*Belge bölümü*.
—————

06 Haziran 2019

“Devletimiz inşallah bize yardımcı olacak!”

Uzun vadeli planlar yerine, devletten medet uman anlayışla nereye?

Fenerbahçe başkanı Ali Koç Türkiye Futbol Federasyonu Genel Kurulu’nda yaptığı konuşmasında, “...devletimiz inşallah bize yardımcı olacak. İnşallah yeniden yapılandırma en kısa zamanda olur. Yani haziran ayının sonundan sonra bizim için, Trabzonspor için pek kıymeti harbiyesi de kalmıyor. UEFA, 31 Mart dedik, olmadı, şimdi haziran sonuna kadar süre verdi. İnşallah o süreye kadar tamamlayabiliriz. En az genç oyunculara süre veren ligiz, en az genç oyuncu yetiştiren ligiz, en az alt yapılara yatırım yapan ligiz. Buna mukabil en yeni statlara sahibiz, Sayın Bakanımızın da ifade ettiği gibi. Buna mukabil Avrupa’da hem bütçesel olarak hem de fiziki anlamda hiçbir federasyona nasip olmayan imkanlara sahibiz. Böyle baktığımız zaman ciddi sorun var. Hepimiz sorumluyuz, tüm paydaşlar sorumluyuz ama bana sorarsanız bunun bir numaralı sorumlusu Türkiye Futbol Federasyonlarıdır...Fenerbahçe Kulübü olarak üzerimize düşen ne görev varsa samimiyetle yanınızdayız. Hatta bir adım öteye gideyim, emrinizdeyiz”  dedi.

Altmış yılda geldiğimiz nokta budur!

Profesyonel Türk futbolunun 60 yılda geldiği noktayı Ali Koç yukarıdaki konuşmasıyla özetlemiş durumda.

Bu konuşmadan çıkarttığım bir kaç sonucu sizlerle de paylaşırsam:

1) Türk futbolu devletin parasal desteğine ihtiyaç duyuyor,

2) Devlet bu desteği sağlayamazsa, kulüpler zor durumda,

3) Genç oyunculara en az süre veren bir ligimiz var,

4) En az alt yapıya yatırım yapan bir futbol yönetimimiz bulunuyor,

5) En az genç oyuncu yetiştiren bir ligiz, 

6)Tüm bunlara karşın tesis ve bütçe olarak Avrupa’da çoğu ligin sahip olmadığı bir futbol yapılanmamız var.

—————

*Satır listesi*.

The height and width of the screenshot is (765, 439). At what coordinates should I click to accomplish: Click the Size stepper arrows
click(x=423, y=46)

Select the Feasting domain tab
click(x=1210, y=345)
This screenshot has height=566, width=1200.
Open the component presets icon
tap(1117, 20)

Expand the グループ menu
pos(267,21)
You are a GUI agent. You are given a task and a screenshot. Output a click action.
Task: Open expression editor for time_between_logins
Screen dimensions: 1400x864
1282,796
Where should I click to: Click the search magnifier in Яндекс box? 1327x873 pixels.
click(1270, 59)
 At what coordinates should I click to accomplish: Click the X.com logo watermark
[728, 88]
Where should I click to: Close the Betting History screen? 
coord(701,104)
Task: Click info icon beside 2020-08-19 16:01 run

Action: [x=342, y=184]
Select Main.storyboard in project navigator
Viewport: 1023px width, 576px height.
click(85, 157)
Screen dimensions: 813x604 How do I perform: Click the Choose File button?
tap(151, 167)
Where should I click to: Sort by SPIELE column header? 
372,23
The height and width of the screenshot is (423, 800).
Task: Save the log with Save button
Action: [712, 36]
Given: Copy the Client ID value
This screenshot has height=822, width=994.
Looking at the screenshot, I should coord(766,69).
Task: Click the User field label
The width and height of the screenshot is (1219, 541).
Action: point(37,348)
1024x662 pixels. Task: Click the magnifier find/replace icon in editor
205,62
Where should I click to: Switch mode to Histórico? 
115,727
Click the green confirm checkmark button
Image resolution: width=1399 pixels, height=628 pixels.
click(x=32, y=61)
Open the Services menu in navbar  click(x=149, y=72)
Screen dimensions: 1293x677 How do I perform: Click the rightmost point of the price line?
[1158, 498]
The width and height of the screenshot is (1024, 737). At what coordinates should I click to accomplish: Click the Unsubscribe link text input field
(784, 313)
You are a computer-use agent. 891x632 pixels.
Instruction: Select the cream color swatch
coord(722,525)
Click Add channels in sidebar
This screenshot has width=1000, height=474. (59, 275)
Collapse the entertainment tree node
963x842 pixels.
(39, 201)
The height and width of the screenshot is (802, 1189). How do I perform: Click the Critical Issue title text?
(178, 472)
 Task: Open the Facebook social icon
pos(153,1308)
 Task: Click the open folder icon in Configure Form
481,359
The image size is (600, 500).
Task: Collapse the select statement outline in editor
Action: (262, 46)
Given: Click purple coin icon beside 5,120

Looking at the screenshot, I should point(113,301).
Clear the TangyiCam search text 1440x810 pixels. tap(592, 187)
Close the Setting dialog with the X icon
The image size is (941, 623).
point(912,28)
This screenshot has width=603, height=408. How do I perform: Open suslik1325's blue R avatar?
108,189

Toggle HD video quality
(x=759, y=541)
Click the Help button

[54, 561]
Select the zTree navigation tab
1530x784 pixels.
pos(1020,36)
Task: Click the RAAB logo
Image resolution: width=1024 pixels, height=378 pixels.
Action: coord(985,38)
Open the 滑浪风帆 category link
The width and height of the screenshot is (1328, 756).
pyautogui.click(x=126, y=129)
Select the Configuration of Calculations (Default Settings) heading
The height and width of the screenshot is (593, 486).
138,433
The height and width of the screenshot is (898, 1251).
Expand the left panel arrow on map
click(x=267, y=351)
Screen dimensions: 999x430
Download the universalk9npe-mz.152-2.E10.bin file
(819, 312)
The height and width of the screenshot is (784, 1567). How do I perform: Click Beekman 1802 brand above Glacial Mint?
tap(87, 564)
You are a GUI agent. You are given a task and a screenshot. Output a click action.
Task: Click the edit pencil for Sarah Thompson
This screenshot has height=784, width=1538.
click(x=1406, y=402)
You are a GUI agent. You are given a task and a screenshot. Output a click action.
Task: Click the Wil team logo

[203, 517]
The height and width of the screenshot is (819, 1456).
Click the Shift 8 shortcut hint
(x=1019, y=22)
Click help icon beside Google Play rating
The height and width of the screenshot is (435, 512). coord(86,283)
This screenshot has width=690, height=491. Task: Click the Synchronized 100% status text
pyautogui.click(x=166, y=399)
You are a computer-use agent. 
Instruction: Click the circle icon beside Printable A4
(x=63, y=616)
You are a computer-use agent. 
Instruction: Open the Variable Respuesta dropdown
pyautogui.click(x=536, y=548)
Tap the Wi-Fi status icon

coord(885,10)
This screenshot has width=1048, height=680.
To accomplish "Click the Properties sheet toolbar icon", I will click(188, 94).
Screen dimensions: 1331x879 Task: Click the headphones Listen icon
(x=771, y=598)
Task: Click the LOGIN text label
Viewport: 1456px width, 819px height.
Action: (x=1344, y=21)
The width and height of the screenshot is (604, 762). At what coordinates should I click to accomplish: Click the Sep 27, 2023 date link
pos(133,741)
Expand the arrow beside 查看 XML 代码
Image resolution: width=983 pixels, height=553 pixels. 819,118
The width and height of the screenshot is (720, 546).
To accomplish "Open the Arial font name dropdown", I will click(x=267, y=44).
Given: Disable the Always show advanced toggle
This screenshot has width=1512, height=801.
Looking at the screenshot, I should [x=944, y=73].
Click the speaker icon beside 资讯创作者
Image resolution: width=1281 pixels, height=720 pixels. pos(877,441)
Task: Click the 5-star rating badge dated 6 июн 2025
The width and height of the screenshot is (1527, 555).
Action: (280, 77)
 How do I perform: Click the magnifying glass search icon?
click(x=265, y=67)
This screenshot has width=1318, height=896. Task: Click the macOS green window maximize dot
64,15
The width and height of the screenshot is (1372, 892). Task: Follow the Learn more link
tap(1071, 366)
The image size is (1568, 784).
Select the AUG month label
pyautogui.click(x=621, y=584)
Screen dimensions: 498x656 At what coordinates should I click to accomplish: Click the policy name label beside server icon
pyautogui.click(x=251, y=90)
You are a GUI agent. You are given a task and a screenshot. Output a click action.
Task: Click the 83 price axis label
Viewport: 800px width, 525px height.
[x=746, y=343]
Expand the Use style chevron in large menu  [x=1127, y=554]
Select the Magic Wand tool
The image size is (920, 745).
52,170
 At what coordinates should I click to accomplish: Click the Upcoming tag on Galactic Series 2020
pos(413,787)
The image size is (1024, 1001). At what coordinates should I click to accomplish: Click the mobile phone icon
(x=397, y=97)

—————

*Kısa görev A*. Türk futbolu yazısında "3) Genç oyunculara" ile başlayıp "futbol yapılanmamız var." ifadesine kadar uzanan bölümü, "alt yapıya" yerine "altyapıya" koyarak değiştirip yeniden yazın.
*Kısa görev B*. Türk futbolu yazısını, gösterilen son cümleden sonrasıyla devam ettirin.

*Yazılı yanıt A*.
3) Genç oyunculara en az süre veren bir ligimiz var,

4) En az altyapıya yatırım yapan bir futbol yönetimimiz bulunuyor,

5) En az genç oyuncu yetiştiren bir ligiz, 

6)Tüm bunlara karşın tesis ve bütçe olarak Avrupa’da çoğu ligin sahip olmadığı bir futbol yapılanmamız var.

*Yazılı yanıt B*.
7) Futbolun içinde bulunduğu tüm sorunlardan yöneticiler ve futbolun tüm paydaşları sorumlu,

8) Ama tüm bu sorunların esas sorumlusu ise Türkiye Futbol Federasyonu, 9) Fenerbahçe Futbol Kulübü bu bağlamda Federasyonun emrinde...

Ali Koç’ta strateji değişikliği!

Yirmi yıldır kulübü yöneten Aziz Yıldırım’a karşı, Ali Koç’u başkanlığa taşıyan şey, onun genel seçim politikasının yanı sıra, yönetsel duruşu ve özgürlükçü söylemiydi. Bu felsefe ve politik duruş, futbol dünyasında artık yeni bir anlayışın  filizleneceği beklentisi yaratmıştı.  Çünkü, bugüne kadar rakipleri diğer kulüp yönetimlerinin, siyasetle yakın ilişkileri, her ne kadar o kulüpleri bazı sıkıntılardan kurtarmış gibi görünse de, “siyasete yakın olmak“ yaygın taraftar tabanında “su yüzüne“ çıkmamış bir rahatsızlığı da beraberinde taşımaktaydı. Bu olumsuzlukları iyi bilen Ali Koç, bunun bilincinde bir seçim politikası izlemişti. Ne var ki,  “zor, oyunu bozar” anlayışının bu kulüpte de çalışması sonucu, Fenerbahçe’nin izlediği genel politika, Ali Koç‘u daha pragmatik olmaya zorlamış durumda. Bu nedenle, Ali Koç, devletten h azirana kadar destek istiyor.

Muhakkak, Ali Koç’un böylesi bir makas (strateji) değişikliğinin, kendi içinde haklı nedenleri vardır ama  kulüp yönetsel politikası ve taraftar bunu ne kadar benimseyecek, bunu zamanla  göreceğiz. Ancak, şunu söyleyebilirim: Süper Lig’de üç büyük kulüp  başta olmak üzere, finansal dengesini yitirmiş tüm kulüpler “başarıya mahkum” bir politika izlemek zorundalar. Bu politika, kulüp yönetimlerini de, amaca ulaşmada daha pragmatik ve makyavelist olmaya itiyor. Maalesef, Fenerbahçe de bu kervana katılmak zorunda kaldı.

Uzun vadeli planlar yerine, devletten medet uman anlayışla nereye?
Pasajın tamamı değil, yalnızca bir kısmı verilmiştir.